A baby jaguar needed a home. Problem was Craig needed to fly back to Colorado with it.
“What do you have?” he recalled an airline attendant asking, during an interview with The Gazette last year.
“Crap,” he remembered thinking.
“I told her it’s just a kitten. I opened up my bag and it’s spotted with round ears instead of pointed. ... She goes, ‘OK.’”
He named the jaguar Freckles. So began “a 40-year journey to combat the growing crisis of exotic animal captivity, abuse, and trafficking — one rescue at a time,” reads a new book about the Wild Animal Sanctuary.
Now instead of flying, Craig and his staff drive air-conditioned trailers around the country at the request of law officials and activists. The 789 acres on the Keenesburg prairie northeast of Denver have become renowned, housing hundreds of lions, tigers, bears and others like Freckles that never got to know their native habitats.

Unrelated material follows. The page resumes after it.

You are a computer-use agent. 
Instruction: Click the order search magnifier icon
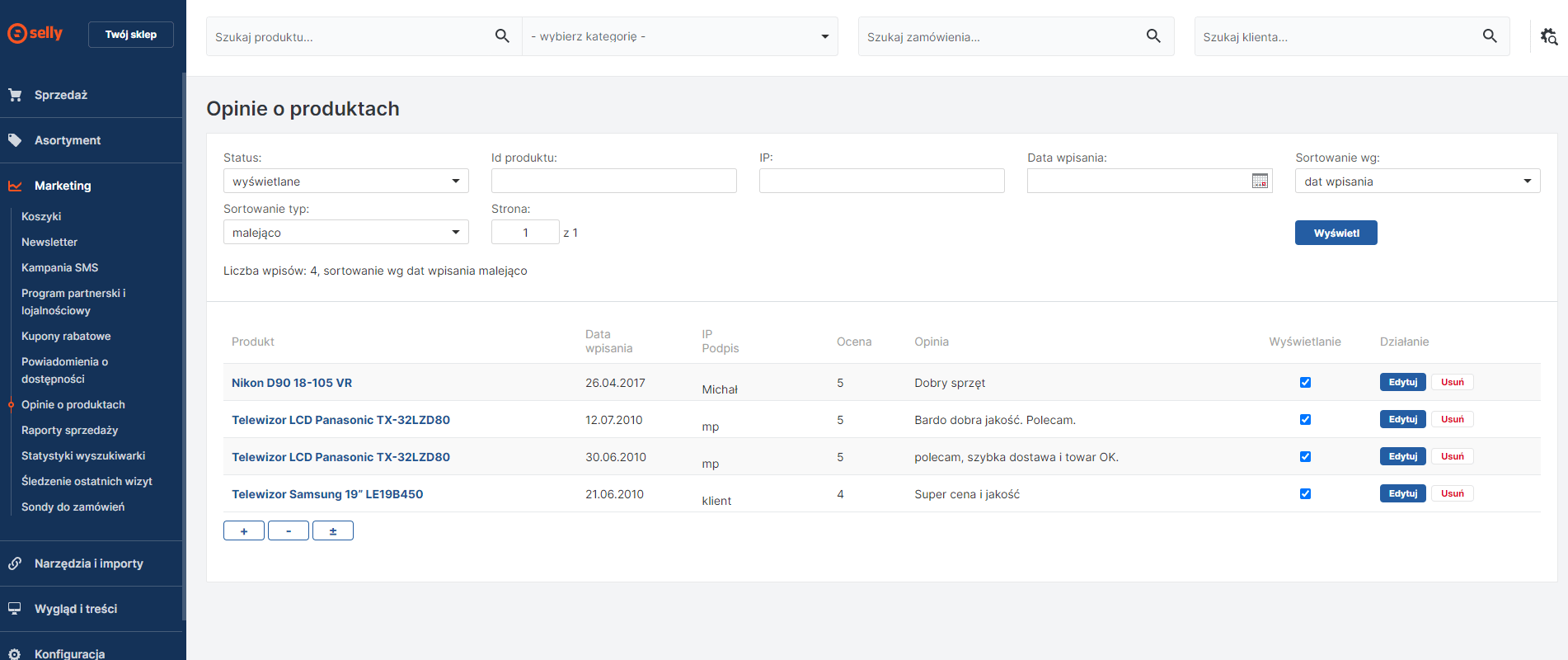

The new book, “Forever Wild, Forever Home,” is billed as an unprecedented look at how the nonprofit sanctuary came to be and how it continues today. It’s authored by Melanie and Mark Shellenbarger, among the organization’s legion of volunteers.
The Shellenbargers considered themselves “changed forever” three years ago when they laid eyes on the sanctuary’s “enormous habitats” — enclosures ranging between 5 to 20 acres — and learned of the captive wildlife crisis.
“Our hope is this book will offer an accessible but deeper look into the nobility of the animals that call the Sanctuary home and the heroic labors of those who care for them,” they said in a statement.
A news release called the book a “behind-the-scenes look at what it is really like to rescue, rehabilitate and provide lifelong care for these magnificent survivors.”
Freckles lived to be 24, long enough to see Craig’s move from the family farm to these Weld County plains in 2002. He established the 501©(3) around that time, realizing he needed a significant workforce and financial support to carry on his mission. “As one person, you can only save so many animals,” he previously told The Gazette.
The Wild Animal Sanctuary has operated on a $23 million annual budget, fueled by admission fees from about 150,000 visitors every year and donations from a massive fanbase.
More attention came last year, when it became known the sanctuary took in troubled tigers bred by the zany zookeeper known as Joe Exotic, the imprisoned “Tiger King” of the hit Netflix documentary series. A captivated audience watched as end credits addressed the state of animal cruelty in America.
Education is the stated goal of “Forever Wild, Forever Home.”
The majority of proceeds from book sales are said to be going back to the nonprofit.